There are several reports indicating that midazolam, a benzodiazepine similar to remimazolam, may be effective in preventing PONV. Lee et al. reported in their randomized controlled trial that midazolam 2 mg when administered 30 min before the end of surgery was as effective against PONV as ondansetron 4 mg [18]. Ahn et al. conclude in their systematic review and meta-analysis that midazolam is effective in preventing PONV [19]. Given that midazolam has been shown to have a preventive effect on PONV, it was expected that remimazolam would exhibit a similar effect. However, This study found no significant difference in the frequency of PONV between remimazolam and sevoflurane, although the use of volatile anesthetics was reported to be the primary cause of early postoperative vomiting [20]. Remimazolam exhibits a brief duration of action, and even if it demonstrated a prophylactic effect on PONV, this effect may be rapidly lost. Furthermore, most cases in which remimazolam was used in this study were reversed with flumazenil, suggesting that any potential prophylactic effect on PONV may have been negated by reversal. The precise impact of flumazenil on PONV remains indeterminate. The drug's labeling identifies vomiting as a potential adverse reaction, though our exhaustive research has yet to uncover any reports suggesting flumazenil as a causative agent of PONV.

This study had several limitations. Firstly, it is worth noting that, as with many retrospective studies, our data was imperfect and may have included missing or incomplete information. For example, data regarding the incidence of postoperative nausea and vomiting (PONV) was extracted from the anesthesiologists' postoperative notes recorded in electronic medical charts.

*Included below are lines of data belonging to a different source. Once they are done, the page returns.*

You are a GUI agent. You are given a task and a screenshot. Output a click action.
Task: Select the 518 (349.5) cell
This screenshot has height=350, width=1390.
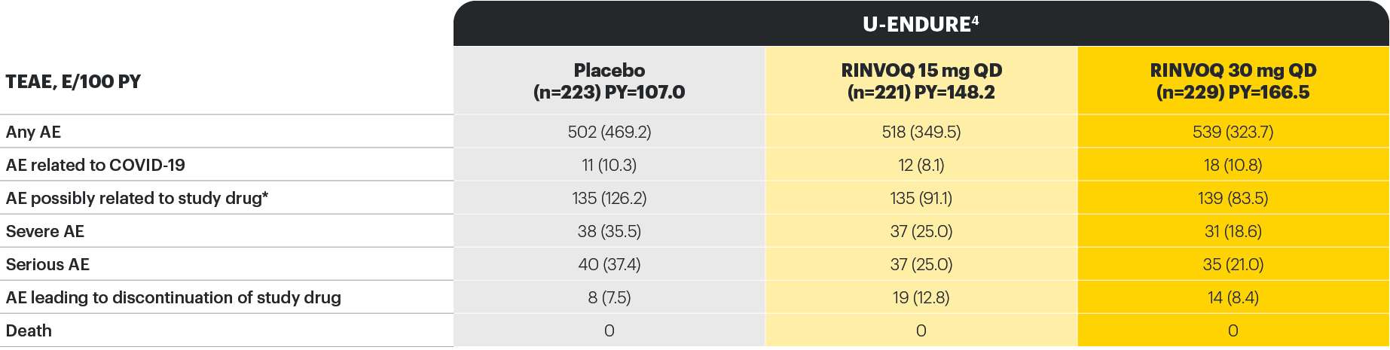tap(921, 132)
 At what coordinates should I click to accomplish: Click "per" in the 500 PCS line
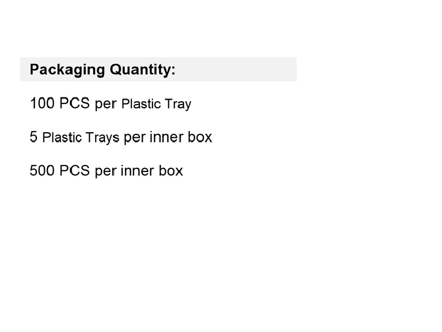[x=106, y=171]
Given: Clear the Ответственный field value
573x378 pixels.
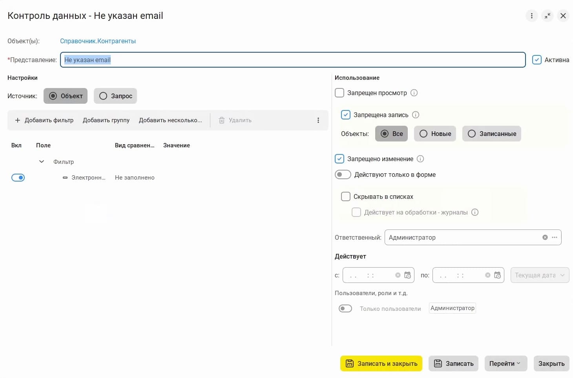Looking at the screenshot, I should tap(545, 237).
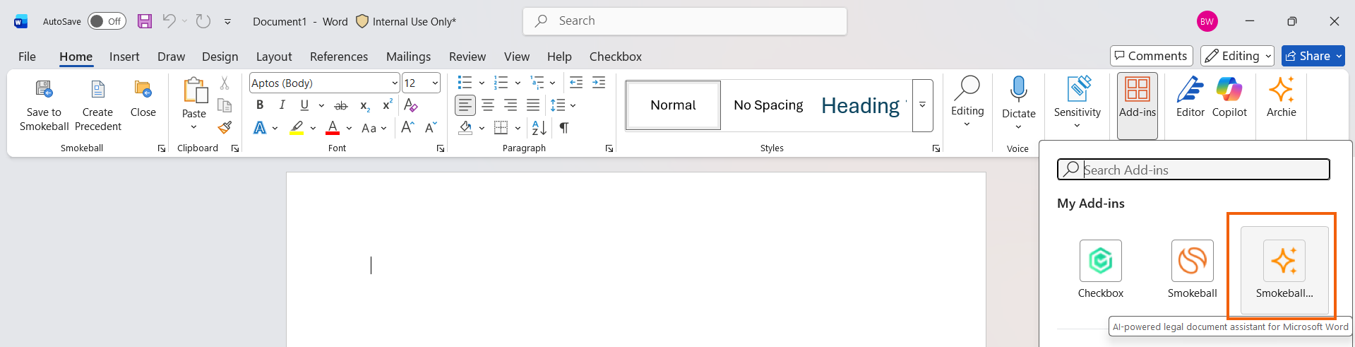Click the Save to Smokeball icon
1355x347 pixels.
point(44,90)
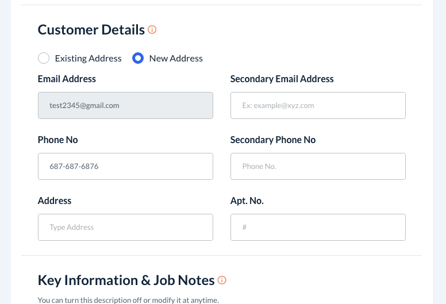
Task: Click the Customer Details section heading
Action: pos(91,29)
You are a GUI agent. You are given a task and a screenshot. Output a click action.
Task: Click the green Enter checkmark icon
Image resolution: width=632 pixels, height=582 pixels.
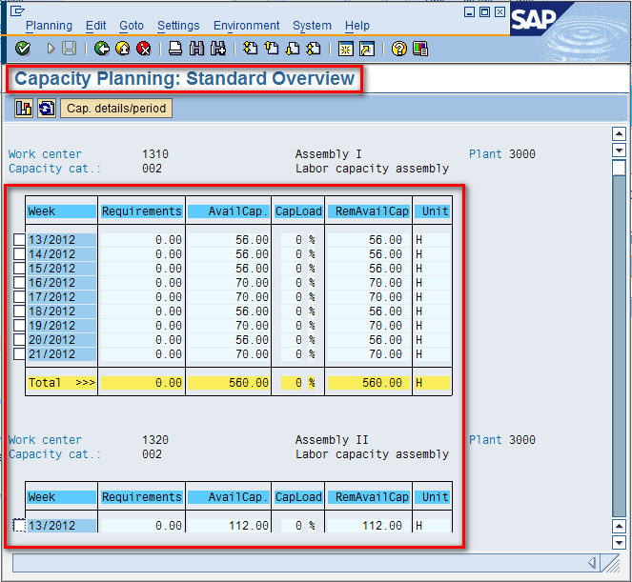pos(23,49)
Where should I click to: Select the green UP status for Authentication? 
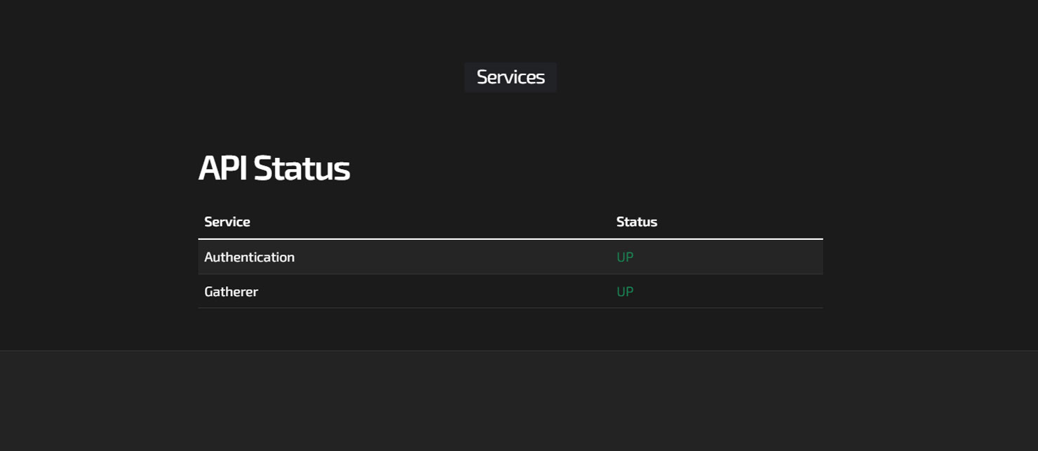[625, 257]

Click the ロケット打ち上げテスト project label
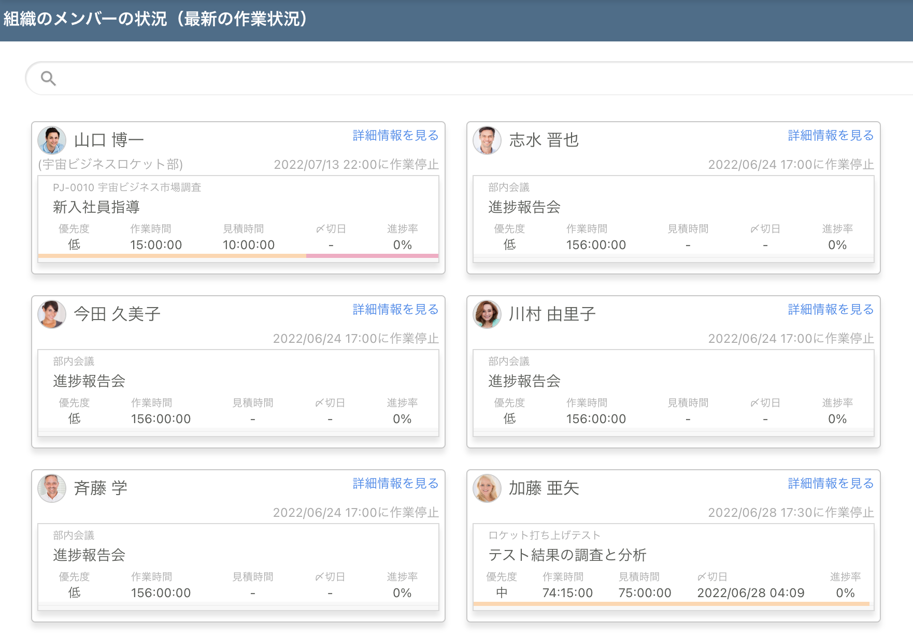click(x=544, y=535)
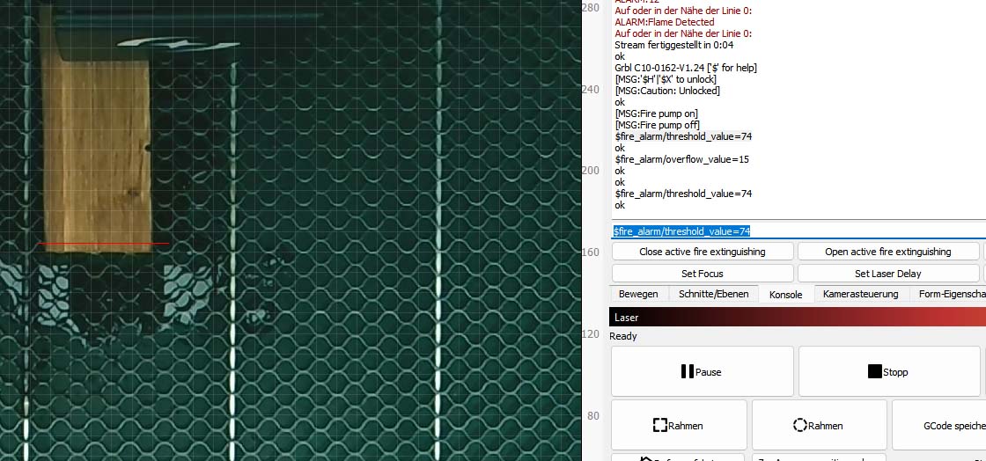Screen dimensions: 986x461
Task: Click the wooden board in camera view
Action: [97, 150]
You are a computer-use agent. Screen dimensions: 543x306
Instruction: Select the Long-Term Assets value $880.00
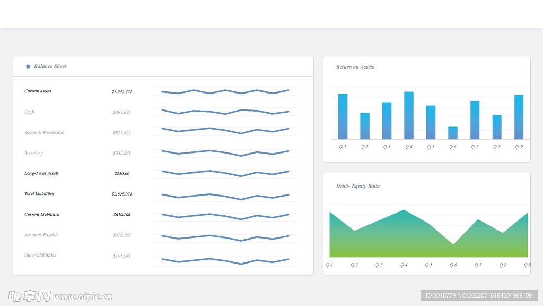coord(122,174)
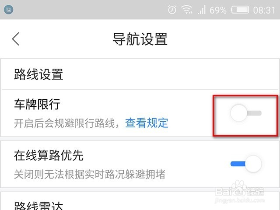The width and height of the screenshot is (280, 210).
Task: Tap the Baidu 经验 watermark logo
Action: click(239, 192)
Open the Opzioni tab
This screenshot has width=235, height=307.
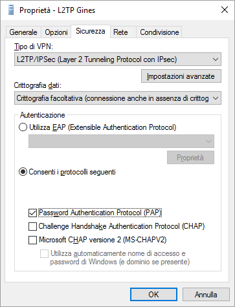pos(56,32)
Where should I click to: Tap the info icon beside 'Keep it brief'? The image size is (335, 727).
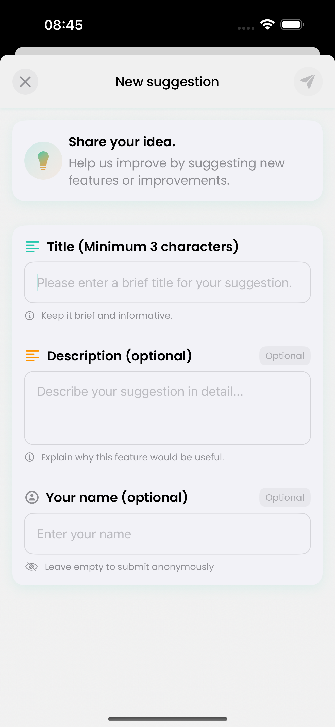(x=30, y=316)
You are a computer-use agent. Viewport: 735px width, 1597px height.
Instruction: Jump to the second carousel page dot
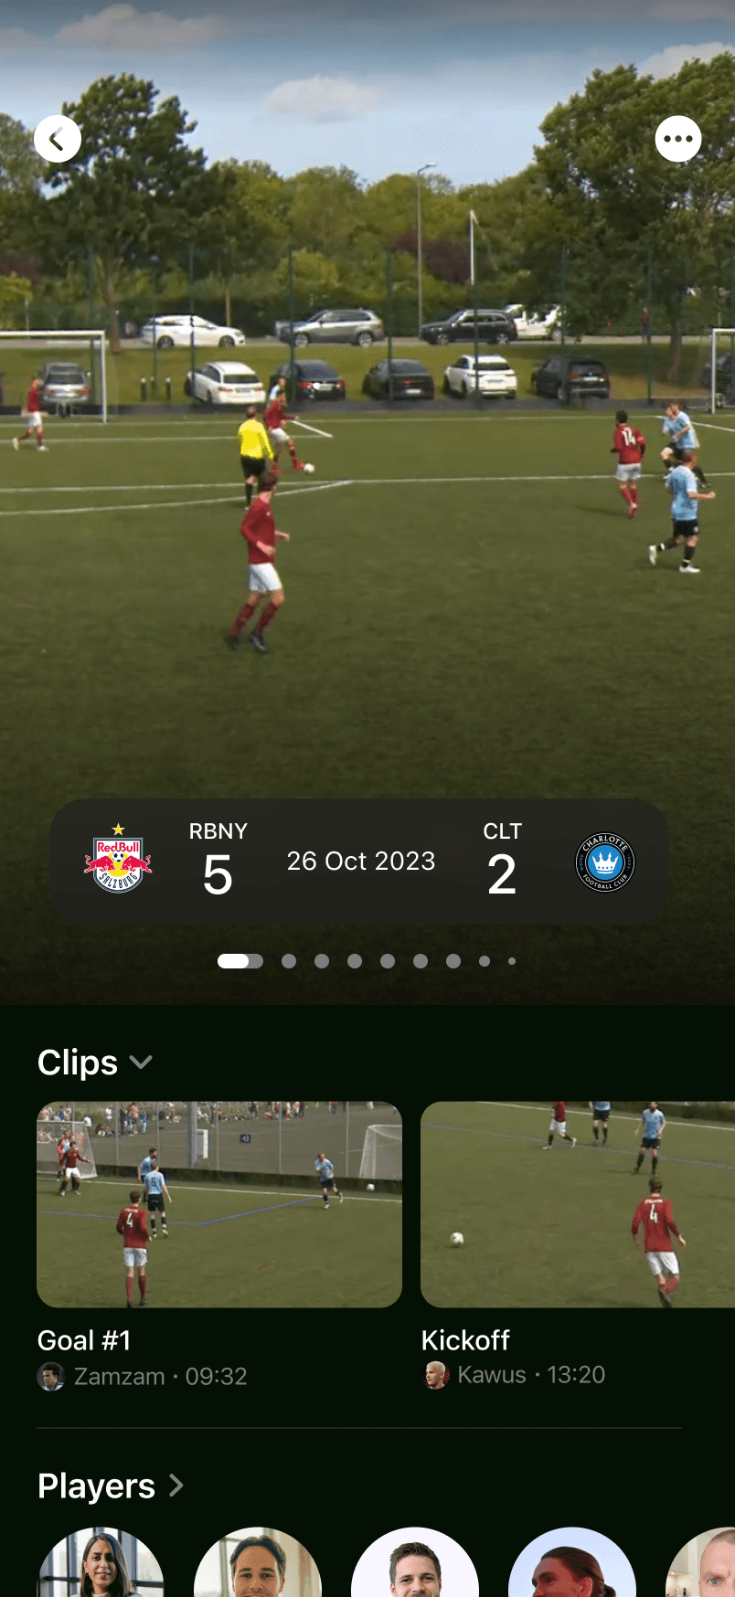(x=289, y=961)
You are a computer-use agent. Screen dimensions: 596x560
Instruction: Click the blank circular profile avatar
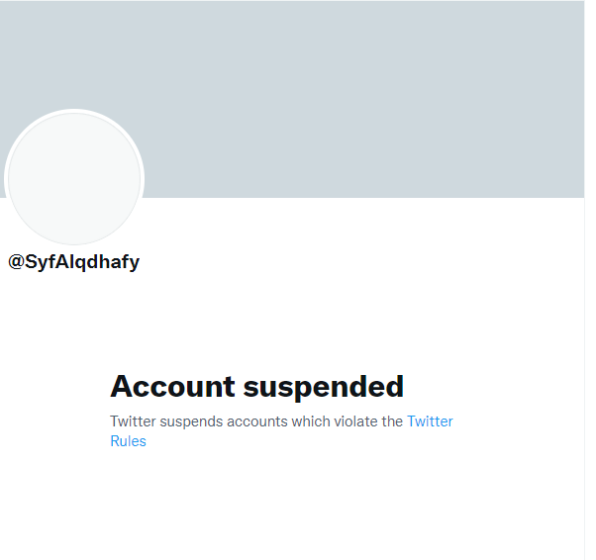(x=74, y=178)
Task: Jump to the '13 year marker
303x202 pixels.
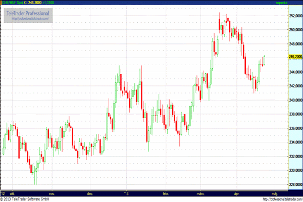Action: pos(126,193)
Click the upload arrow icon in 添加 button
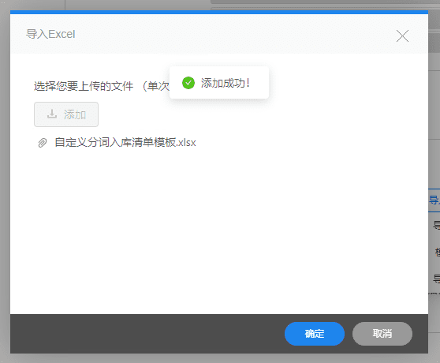The width and height of the screenshot is (440, 363). pyautogui.click(x=52, y=114)
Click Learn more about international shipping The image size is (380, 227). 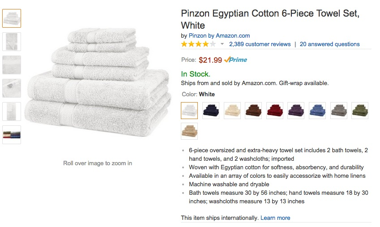point(275,218)
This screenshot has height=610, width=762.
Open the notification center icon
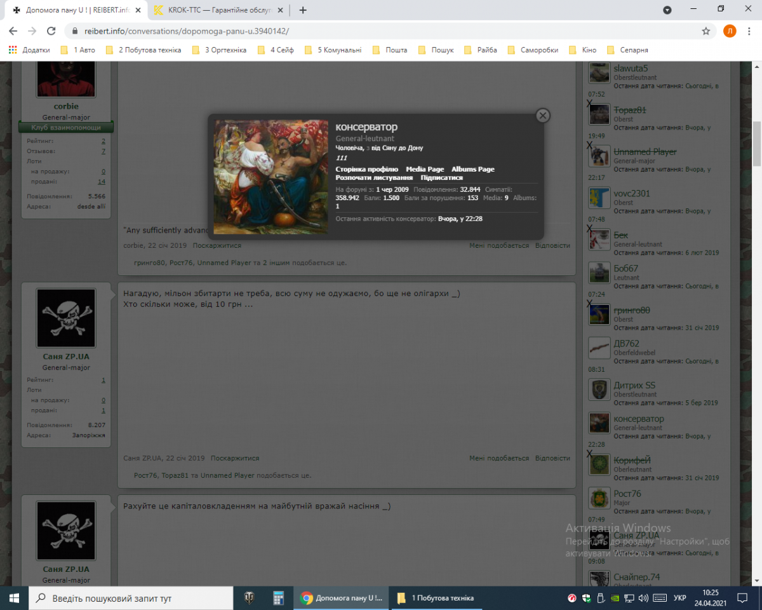click(742, 598)
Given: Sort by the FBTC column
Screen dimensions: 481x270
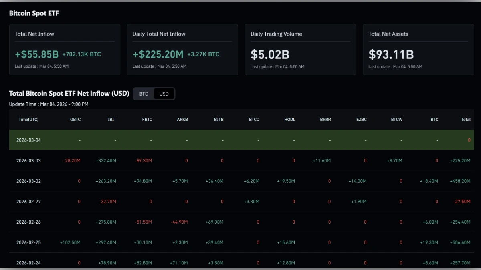Looking at the screenshot, I should pos(147,119).
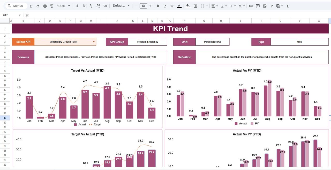This screenshot has height=170, width=331.
Task: Toggle bold formatting
Action: [x=158, y=5]
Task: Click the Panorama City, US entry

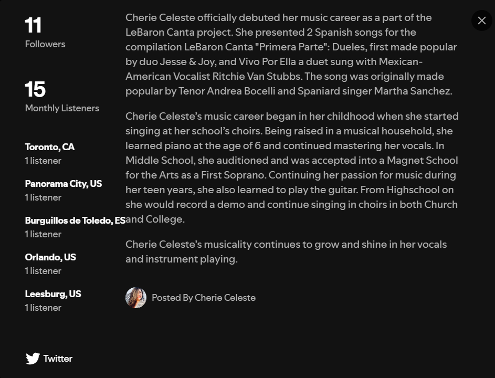Action: point(64,184)
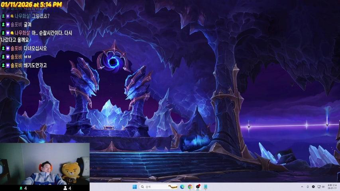Click the speaker volume icon in tray
Image resolution: width=340 pixels, height=191 pixels.
tap(324, 187)
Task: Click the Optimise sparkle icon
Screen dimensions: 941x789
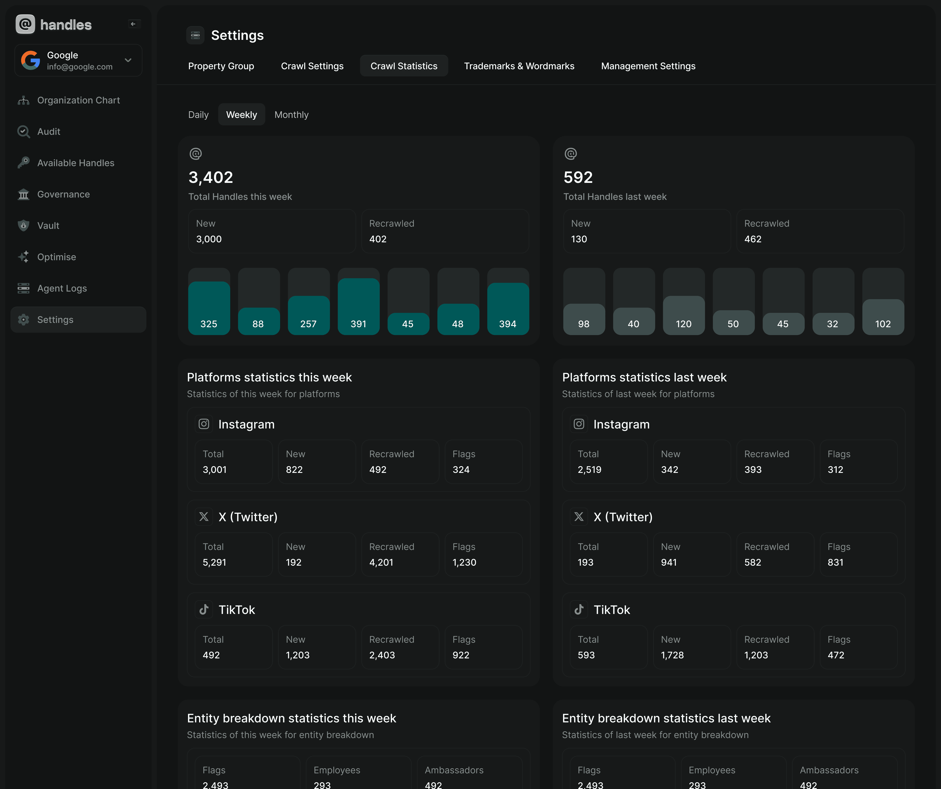Action: click(23, 257)
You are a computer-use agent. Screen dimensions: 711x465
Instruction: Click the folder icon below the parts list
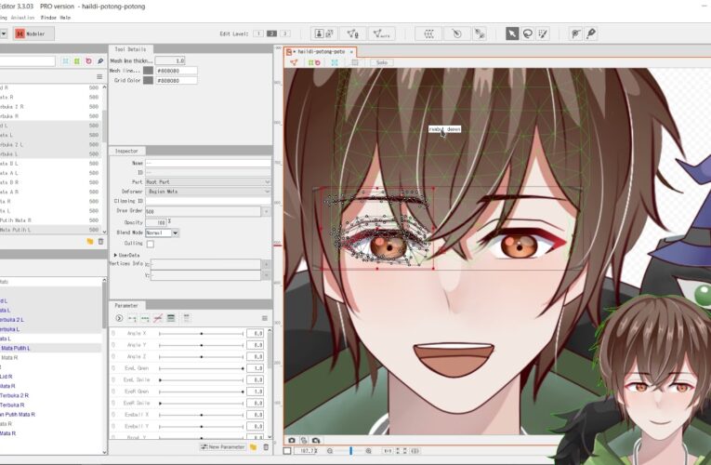(x=90, y=241)
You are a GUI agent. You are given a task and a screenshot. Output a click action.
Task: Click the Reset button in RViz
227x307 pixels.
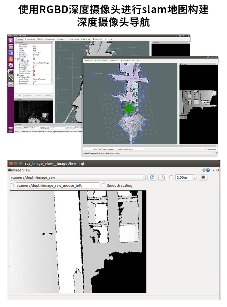pyautogui.click(x=17, y=132)
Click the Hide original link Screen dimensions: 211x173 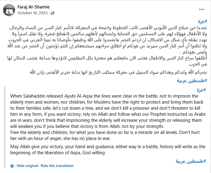point(27,166)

This method of data collection may have resulted in an underestimation of the frequency of PONV in our study, as some patients may not have remembered experiencing PONV. Recall bias may have been present. Additionally, we were unable to obtain detailed information on the occurrence of PONV at various time points. It was determined, however, that our data met the criteria for PONV due to most postoperative rounds occurring within 24 h after the surgical procedure.

Secondly, while we used propensity score matching to mitigate the influence of confounding factors in both study groups, it is important to recognize that observational studies can only partially control for measured variables and unmeasured variables may still confound the results. However, the anesthesia practices during artificial joint replacement surgery were similar throughout the study period, leading us to conclude that the impact of unmeasured variables was likely minimal.

Thirdly, this is a retrospective study and no statistical sample size calculations were conducted. In a prospective study involving groups of 51 participants, a sample size of 134 individuals would be necessary to achieve statistical significance for a reduction in PONV from 30 to 15%. While sample size determination is not an imperative in retrospective studies, it cannot be overlooked that the limited sample size may have contributed to the absence of statistically significant disparities observed in the current study.

Finally, it is important to exercise caution when extrapolating the findings of our study, as the data was derived from a single medical center. Further randomized controlled trials are necessary to validate the results presented in our study.

Conclusions

This single-center, propensity score-matched, retrospective, observational study demonstrated that there was no difference in the prevalence of PONV between remimazolam and sevoflurane anesthesia in patients undergoing artificial joint replacement surgery.